# Data for processing
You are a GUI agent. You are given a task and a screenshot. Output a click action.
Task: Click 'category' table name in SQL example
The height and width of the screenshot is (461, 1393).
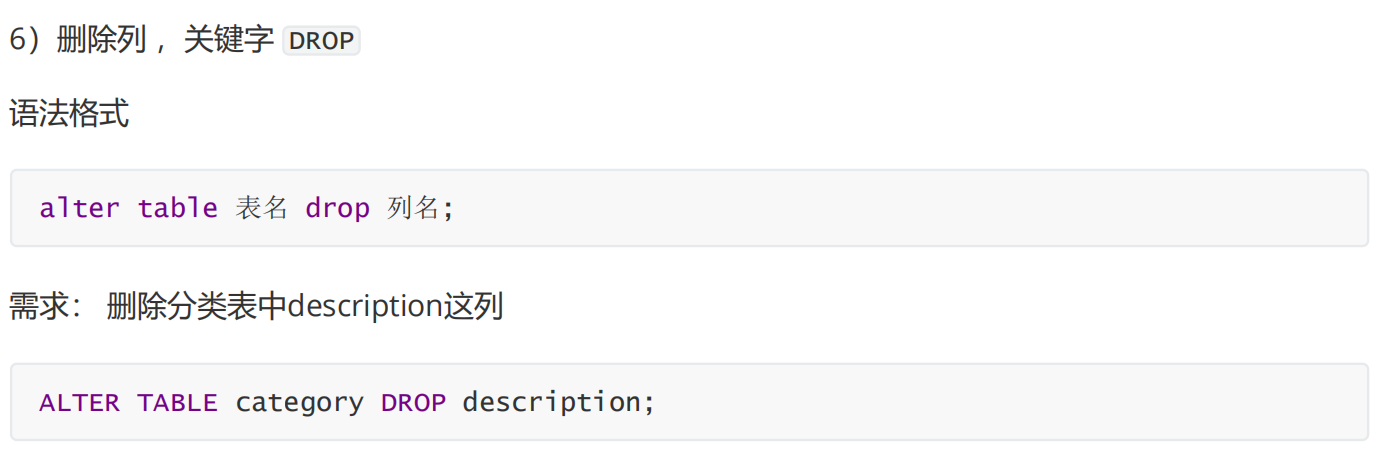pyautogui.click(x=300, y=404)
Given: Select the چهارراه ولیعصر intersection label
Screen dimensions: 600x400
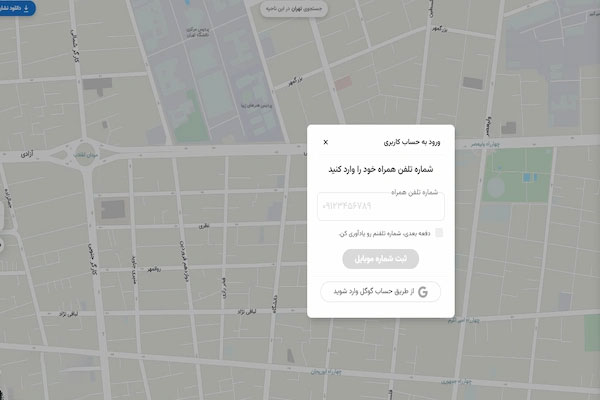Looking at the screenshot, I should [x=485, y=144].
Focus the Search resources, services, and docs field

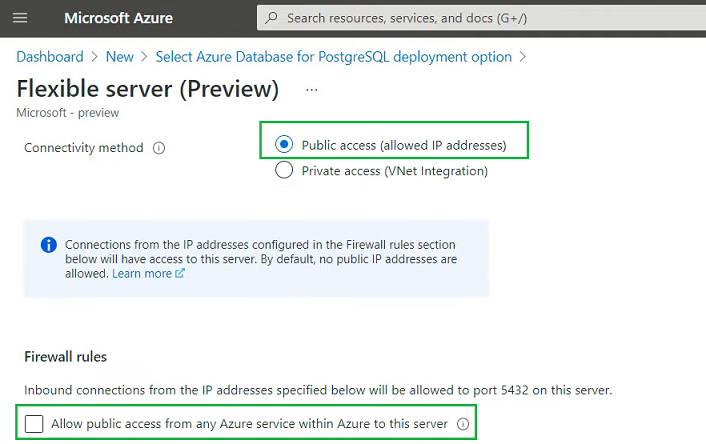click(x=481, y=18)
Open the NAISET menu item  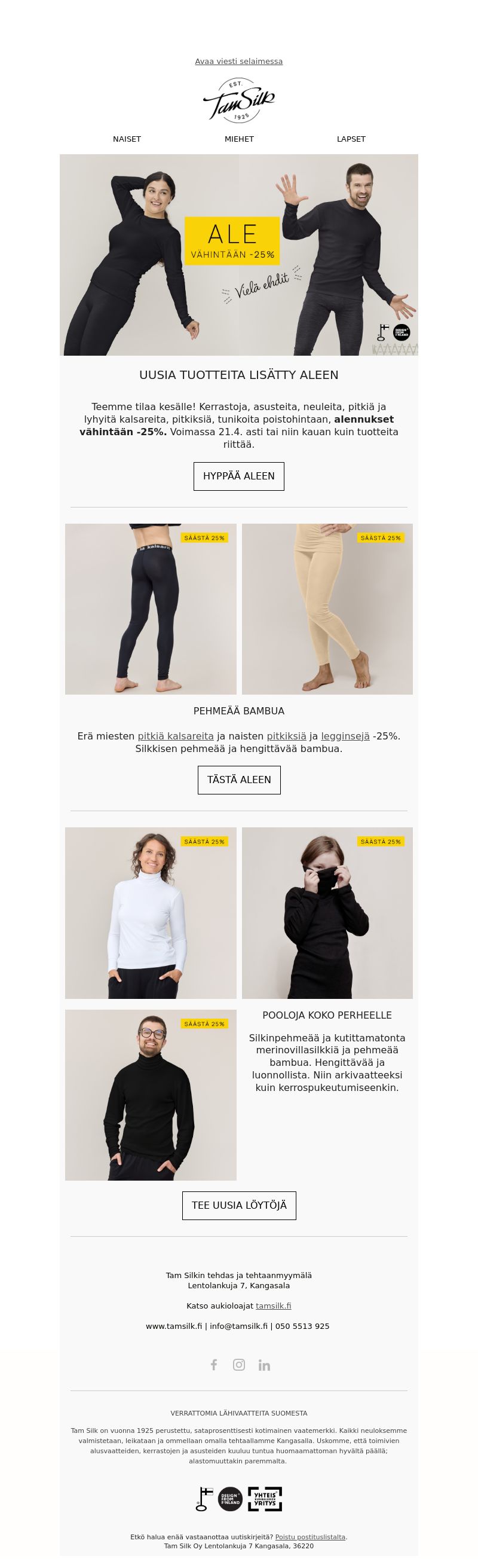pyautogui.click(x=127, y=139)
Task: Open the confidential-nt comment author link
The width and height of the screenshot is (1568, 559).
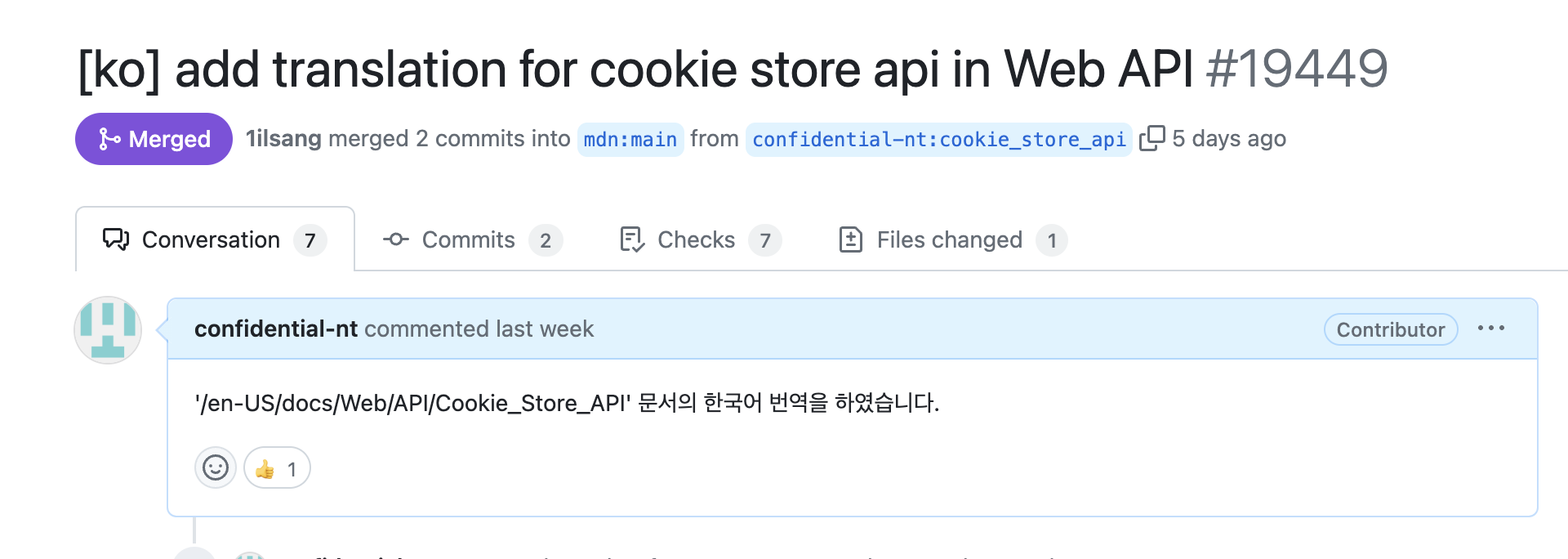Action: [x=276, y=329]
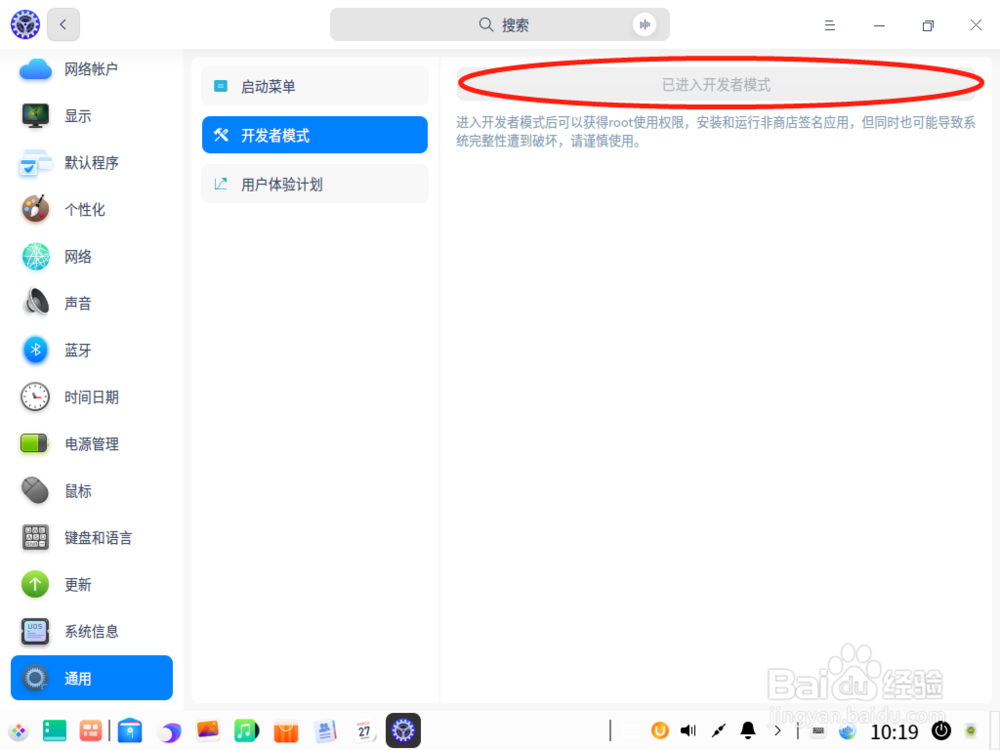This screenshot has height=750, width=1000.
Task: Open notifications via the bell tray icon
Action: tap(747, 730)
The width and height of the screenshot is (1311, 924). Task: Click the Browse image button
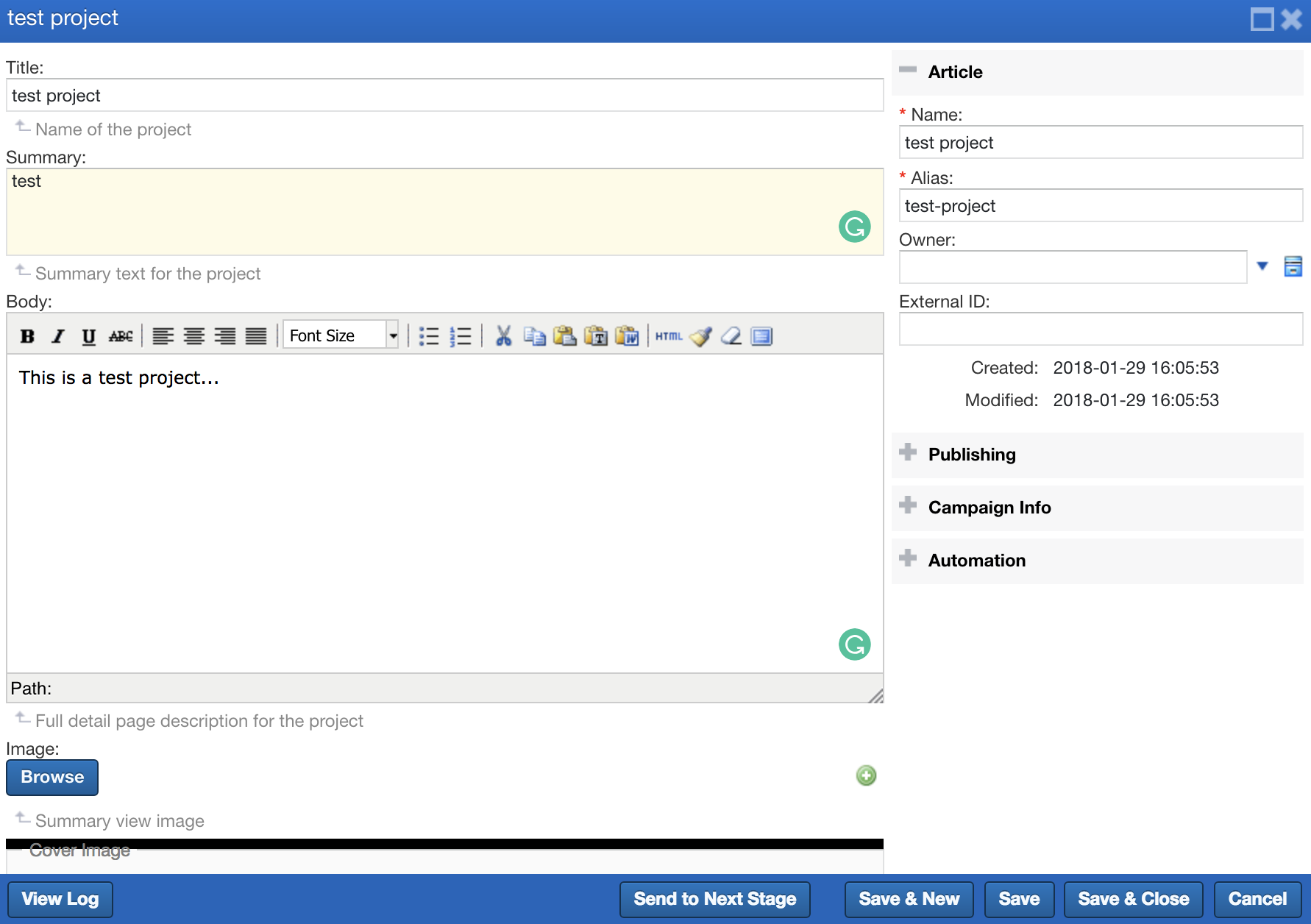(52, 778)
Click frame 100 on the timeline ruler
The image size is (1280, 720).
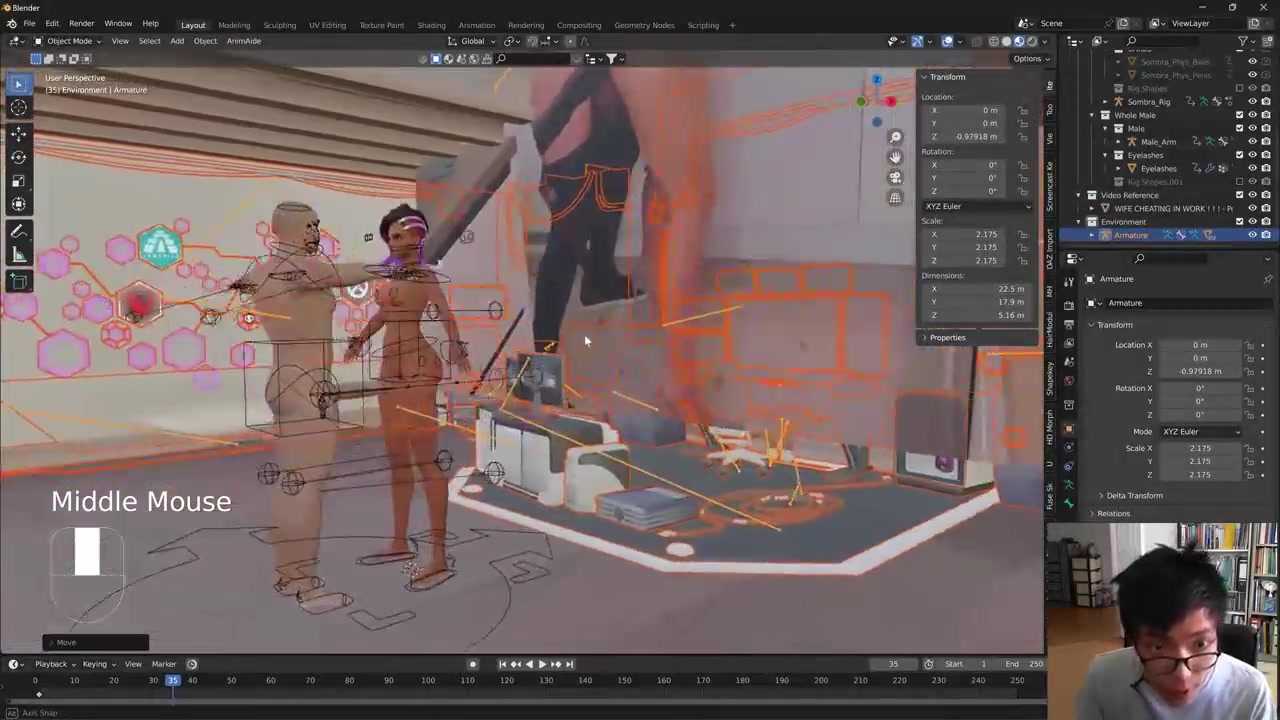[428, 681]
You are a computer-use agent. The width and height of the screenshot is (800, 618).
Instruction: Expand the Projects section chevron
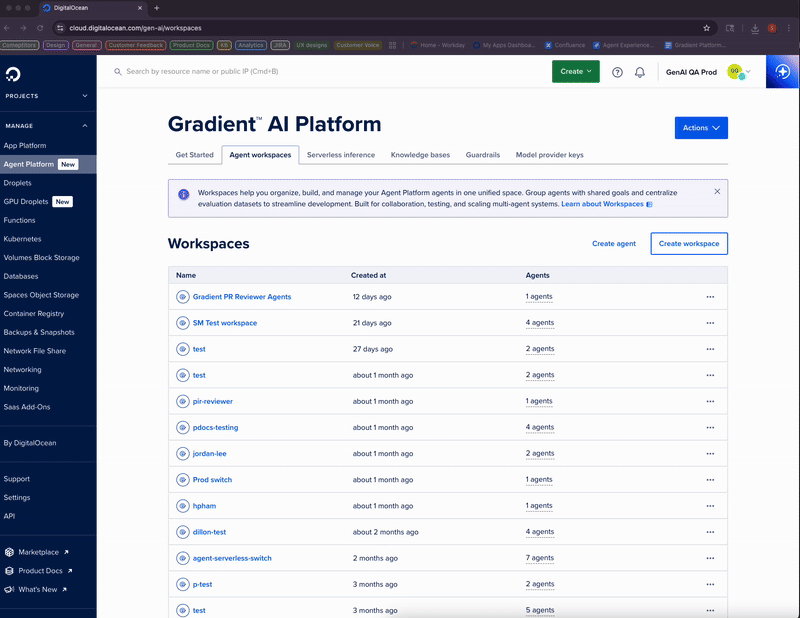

# Exercise aim
In your answer, copy exactly the lines running from the line with "The image size is (1280, 720)." to the end of the material above, both included, and omit all pictures.

# Exercise output
The image size is (1280, 720).
[428, 681]
You are a computer-use agent. The width and height of the screenshot is (800, 618).
Instruction: Expand the Projects section chevron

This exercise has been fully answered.